McAdoo hasn’t touched the money yet, but he’s looking. “He’s a rich man then – this man you’re working for?”
“He is a gentleman of ample resources. More important, I have trust in his integrity.”
“My daddy had a saying. We all share and share alike. Rich man has all the ice he wants in summer. Poor man all the ice he wants in winter,” comments McAdoo.
“Maybe it’s time you had a little ice in summer,” I say, flicking several more bills out of the envelope. I put them down beside the ten-spot on the stovetop. “There’s the advance I spoke of – fifty dollars. You could take it and run, but I’m banking you’re a man of your word.”
“And all I do is talk?”
“Seven and a half dollars a day. Payment in full at the end of each and every day. If I feel your stories don’t fulfil expectations, I’ll break it off. You can do the same. No hard feelings, no recriminations.”
“But you going to ask me questions,” says McAdoo. “I know it.” At the prospect he sounds sorrowful.
“That’s right. I’ll ask questions. That’s my job, persuading you to answer them. But if you won’t – there’s nothing much I can do about it, is there?”
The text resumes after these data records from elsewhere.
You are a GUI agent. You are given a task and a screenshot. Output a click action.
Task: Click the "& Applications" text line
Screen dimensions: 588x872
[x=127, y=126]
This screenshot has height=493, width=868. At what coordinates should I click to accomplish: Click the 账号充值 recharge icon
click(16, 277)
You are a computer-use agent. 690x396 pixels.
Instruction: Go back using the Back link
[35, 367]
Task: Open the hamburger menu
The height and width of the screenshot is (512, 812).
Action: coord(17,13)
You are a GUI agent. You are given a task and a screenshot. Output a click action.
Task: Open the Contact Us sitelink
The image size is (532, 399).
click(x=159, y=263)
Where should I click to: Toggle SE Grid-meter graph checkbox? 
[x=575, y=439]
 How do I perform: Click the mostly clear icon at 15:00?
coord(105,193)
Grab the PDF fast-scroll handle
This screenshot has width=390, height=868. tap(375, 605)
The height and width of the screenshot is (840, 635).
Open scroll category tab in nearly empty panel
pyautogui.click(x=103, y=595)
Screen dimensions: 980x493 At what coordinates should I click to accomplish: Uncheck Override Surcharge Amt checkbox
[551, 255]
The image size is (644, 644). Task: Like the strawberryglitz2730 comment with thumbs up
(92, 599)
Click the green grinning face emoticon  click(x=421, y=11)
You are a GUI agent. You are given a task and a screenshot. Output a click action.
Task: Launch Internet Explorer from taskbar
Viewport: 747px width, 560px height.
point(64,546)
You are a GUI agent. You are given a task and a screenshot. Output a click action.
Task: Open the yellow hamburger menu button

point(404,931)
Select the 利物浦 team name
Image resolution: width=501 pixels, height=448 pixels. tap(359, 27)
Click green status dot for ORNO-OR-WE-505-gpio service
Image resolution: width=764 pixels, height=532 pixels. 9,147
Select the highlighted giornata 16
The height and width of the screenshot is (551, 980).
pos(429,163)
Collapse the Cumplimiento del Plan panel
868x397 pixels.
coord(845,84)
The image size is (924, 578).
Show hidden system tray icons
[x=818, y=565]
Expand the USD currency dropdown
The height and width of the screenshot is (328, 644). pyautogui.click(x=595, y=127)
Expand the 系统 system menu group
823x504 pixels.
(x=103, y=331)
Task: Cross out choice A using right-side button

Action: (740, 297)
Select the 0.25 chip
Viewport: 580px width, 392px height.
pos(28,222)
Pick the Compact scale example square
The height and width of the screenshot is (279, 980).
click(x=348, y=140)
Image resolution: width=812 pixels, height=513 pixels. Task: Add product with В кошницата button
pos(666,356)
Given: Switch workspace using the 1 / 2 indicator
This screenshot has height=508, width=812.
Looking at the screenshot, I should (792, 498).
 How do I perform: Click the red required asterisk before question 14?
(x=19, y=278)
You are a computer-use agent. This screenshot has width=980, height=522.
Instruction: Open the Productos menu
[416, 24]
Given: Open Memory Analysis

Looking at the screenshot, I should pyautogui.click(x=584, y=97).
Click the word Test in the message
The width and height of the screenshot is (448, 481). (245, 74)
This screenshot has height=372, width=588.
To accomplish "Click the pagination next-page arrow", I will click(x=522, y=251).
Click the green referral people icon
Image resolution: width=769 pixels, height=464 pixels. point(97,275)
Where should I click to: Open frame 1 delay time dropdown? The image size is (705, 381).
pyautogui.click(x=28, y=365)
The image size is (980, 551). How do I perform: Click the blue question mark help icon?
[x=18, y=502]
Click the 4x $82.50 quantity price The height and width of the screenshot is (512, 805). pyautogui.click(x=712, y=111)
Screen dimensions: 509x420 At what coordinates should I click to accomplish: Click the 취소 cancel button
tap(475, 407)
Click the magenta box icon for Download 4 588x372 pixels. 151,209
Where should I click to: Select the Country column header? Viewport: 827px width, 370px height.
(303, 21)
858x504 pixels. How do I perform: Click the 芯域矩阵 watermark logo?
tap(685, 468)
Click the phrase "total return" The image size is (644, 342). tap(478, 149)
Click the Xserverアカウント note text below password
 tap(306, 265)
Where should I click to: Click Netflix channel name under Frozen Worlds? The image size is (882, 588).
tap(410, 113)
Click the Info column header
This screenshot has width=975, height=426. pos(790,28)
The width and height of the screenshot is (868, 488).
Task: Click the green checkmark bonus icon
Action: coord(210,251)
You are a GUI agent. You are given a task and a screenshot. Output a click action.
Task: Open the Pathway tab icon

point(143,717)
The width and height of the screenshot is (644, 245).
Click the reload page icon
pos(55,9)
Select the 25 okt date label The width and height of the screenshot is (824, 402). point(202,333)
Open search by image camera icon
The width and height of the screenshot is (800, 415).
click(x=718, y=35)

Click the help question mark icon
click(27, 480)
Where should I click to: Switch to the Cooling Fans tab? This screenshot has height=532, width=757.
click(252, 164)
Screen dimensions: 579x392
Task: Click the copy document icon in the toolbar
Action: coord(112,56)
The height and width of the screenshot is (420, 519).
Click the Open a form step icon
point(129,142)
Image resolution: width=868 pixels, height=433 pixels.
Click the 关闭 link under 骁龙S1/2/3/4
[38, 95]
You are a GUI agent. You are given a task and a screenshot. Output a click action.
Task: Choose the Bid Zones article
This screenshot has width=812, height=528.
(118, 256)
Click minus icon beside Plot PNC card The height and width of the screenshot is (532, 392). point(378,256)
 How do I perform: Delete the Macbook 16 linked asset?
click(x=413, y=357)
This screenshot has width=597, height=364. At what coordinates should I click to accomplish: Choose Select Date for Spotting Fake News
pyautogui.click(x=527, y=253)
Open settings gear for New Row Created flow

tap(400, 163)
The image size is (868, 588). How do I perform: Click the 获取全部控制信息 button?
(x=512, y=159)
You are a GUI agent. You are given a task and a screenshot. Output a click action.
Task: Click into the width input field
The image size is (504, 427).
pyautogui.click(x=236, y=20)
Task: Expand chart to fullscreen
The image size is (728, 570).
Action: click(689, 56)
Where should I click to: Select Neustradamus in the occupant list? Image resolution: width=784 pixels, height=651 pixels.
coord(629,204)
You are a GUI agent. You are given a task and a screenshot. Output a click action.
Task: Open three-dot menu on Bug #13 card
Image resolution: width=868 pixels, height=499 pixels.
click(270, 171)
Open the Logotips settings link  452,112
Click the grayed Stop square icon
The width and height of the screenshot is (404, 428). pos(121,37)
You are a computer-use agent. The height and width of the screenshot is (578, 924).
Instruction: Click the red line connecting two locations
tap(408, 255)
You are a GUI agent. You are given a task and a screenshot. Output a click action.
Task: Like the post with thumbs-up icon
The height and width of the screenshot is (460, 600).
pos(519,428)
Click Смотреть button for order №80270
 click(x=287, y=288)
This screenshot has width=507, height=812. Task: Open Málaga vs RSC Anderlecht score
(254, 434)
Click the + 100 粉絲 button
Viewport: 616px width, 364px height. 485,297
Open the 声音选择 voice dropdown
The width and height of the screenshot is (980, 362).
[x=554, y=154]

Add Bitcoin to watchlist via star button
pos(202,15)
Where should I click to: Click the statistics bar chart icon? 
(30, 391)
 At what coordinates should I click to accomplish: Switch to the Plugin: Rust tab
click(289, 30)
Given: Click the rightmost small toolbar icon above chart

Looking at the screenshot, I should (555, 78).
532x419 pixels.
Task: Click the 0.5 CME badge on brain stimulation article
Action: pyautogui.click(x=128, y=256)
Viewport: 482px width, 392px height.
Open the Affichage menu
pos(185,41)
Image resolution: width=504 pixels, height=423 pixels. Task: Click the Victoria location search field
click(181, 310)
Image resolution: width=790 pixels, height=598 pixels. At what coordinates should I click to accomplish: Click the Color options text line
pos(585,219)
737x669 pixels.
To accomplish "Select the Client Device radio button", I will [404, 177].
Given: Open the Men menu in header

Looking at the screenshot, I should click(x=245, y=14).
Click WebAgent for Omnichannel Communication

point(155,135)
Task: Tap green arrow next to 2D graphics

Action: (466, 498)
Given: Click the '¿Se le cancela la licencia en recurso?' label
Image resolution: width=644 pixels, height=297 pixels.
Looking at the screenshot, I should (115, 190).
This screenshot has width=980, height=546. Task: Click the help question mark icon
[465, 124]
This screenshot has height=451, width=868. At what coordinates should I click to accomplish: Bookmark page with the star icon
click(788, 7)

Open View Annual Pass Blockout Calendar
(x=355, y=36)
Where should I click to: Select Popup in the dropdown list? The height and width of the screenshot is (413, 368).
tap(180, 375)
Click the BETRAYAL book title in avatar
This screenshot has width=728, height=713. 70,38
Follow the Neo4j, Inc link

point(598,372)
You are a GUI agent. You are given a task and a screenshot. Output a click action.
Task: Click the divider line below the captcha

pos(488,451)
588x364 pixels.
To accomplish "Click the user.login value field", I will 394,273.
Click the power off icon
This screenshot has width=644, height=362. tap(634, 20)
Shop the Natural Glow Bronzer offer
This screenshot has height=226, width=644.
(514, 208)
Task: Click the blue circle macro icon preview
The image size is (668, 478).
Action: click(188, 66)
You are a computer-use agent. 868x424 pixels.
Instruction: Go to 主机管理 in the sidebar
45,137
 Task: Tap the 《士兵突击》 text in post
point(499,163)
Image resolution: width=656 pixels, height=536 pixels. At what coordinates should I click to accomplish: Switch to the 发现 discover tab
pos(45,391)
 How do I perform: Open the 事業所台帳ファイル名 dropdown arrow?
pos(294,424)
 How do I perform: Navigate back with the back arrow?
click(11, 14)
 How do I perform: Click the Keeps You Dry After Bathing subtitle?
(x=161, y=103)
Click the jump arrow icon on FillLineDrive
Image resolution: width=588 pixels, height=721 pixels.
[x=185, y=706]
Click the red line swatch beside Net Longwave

McAdoo picks the ten dollars from the stove, leaving the fifty where it lies. He holds the ten-spot out to me. “This money I earned today,” he says, “take it and buy me some crackers, some cheese, a couple cans of sardines. Buy me some tobacco and cigarette papers. And canned peaches. I admire the taste of canned peaches in heavy syrup. You buy me all that and bring it back to me tomorrow.”
I can barely fence the elation I feel out of my voice. “All right.”
As an afterthought, he adds, “You might get me a bottle of whisky. I ain’t had a tot for a month.” He smiles mischievously. “Whisky might loosen me up for my sermon tomorrow. But if I’m short on money after you get the other supplies, forget the whisky.”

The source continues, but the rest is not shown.